I have the following data and what I would like to see on the column result:
Data
Result
PN 65011:2020text text text PN 65011:2020
PN 65011:2020, PN 65011:2020
PN 45014-1:2017text text text text PN 65014-1:2017 PN 8726-1:2017/P11:2020
PN 45014-1:2017, PN 65014-1:2017, PN 8726-1:2017/P11:2020
PN 6534:2020text text text text
PN 6534:2020
PN 65014-1:2017text text text text PN 65014-1:2017/PC1:2013
PN 65014-1:2017,PN 65014-1:2017/PC1:2013
PN ESO 67345:2019text text text PN 65018-1:2019/PC2:2020
PN ESO 67345:2019, PN 65018-1:2019/PC2:2020
PN ESO/EOC 5320:2013text text text PN ESO 27380:2019 PN 65015-1:2020/PC:2021
PN ESO/EOC 5320:2013, PN ESO 27380:2019, PN 65015-1:2020/PC:2021
I have used ="PN "&TEXTJOIN(", PN ",1,IF(ISNUMBER(SEARCH("/",TRIM(MID(SUBSTITUTE(A2,"PN ",REPT(" ",LEN(A2))),(ROW(INDIRECT("1:"&LEN(A2))))*LEN(A2)-(LEN(A2)-1),LEN(A2))))),TRIM(MID(SUBSTITUTE(A2,"PN ",REPT(" ",LEN(A2))),(ROW(INDIRECT("1:"&LEN(A2))))*LEN(A2)-(LEN(A2)-1),LEN(A2))),LEFT(TRIM(MID(SUBSTITUTE(A2,"PN ",REPT(" ",LEN(A2))),(ROW(INDIRECT("1:"&LEN(A2))))*LEN(A2)-(LEN(A2)-1),LEN(A2))),MIN(IFERROR(FIND({" "},LOWER(TRIM(MID(SUBSTITUTE(A2,"PN ",REPT(" ",LEN(A2))),(ROW(INDIRECT("1:"&LEN(A2))))*LEN(A2)-(LEN(A2)-1),LEN(A2))))),""))-1)))
And I almost get what I would like to see, except for the last row (PN ESO 5320:2013), I don't get the numbers.

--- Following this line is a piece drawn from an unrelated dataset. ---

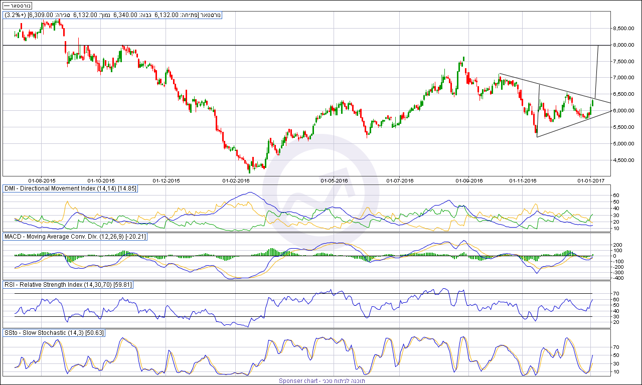Select the SSto Slow Stochastic label
The image size is (642, 385).
(54, 333)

It stops at PN ESO. Like this:
Data
Result
PN ESO/EOC 5320:2013text text PN ESO 27380:2019 text PN 65015-1:2020/PC:2021
PN ESO/EOC, PN ESO
Any ideas on how I can get the entire reference?
Thank you very much in advance.
Here is an example on how you could approach this using Excel O365
Formula in B2:
=TEXTJOIN(", ",,LET(X,FILTERXML("<t><s>"&SUBSTITUTE(A2,"PN ","</s><s>PN ")&"</s></t>","//s[position() > 1]"),Y,LEFT(X,FIND("|",SUBSTITUTE(X,":","|",LEN(X)-LEN(SUBSTITUTE(X,":",""))))+4),Y))

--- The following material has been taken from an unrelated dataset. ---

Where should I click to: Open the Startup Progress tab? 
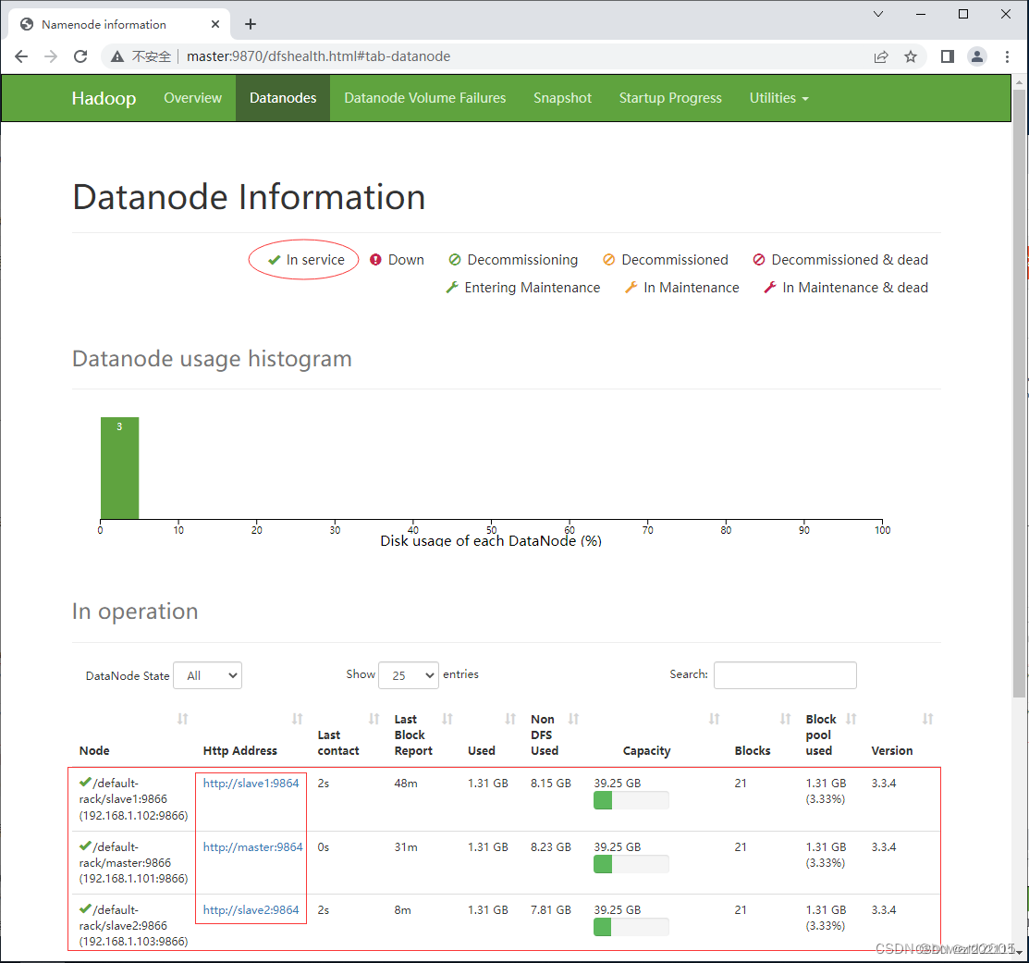pos(670,98)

The idea here is to first SUBSTITUTE() all instances of "PN " to a valid xpath construct. Then we using FILTERXML() to return all values as an array, obviously still with the concatenated "text text text". Therefor I used LET() to load the array as a variable and use some string manipulation on all elements.
First I substituted the last occurence of the colon in all strings into a pipe-symbol which we then FIND() and return its position. Now we have the positions we can extract the the proper substrings using LEFT(). Used TEXTJOIN() to join the resulting array back together.
If you can accept a VBA solution, regular expressions are well suited for this kind of problem. If your examples are all as you show:
We use the regex which will look for substrings that
start with PN
pick up the following characters until we end with a colon followed by multiple digits.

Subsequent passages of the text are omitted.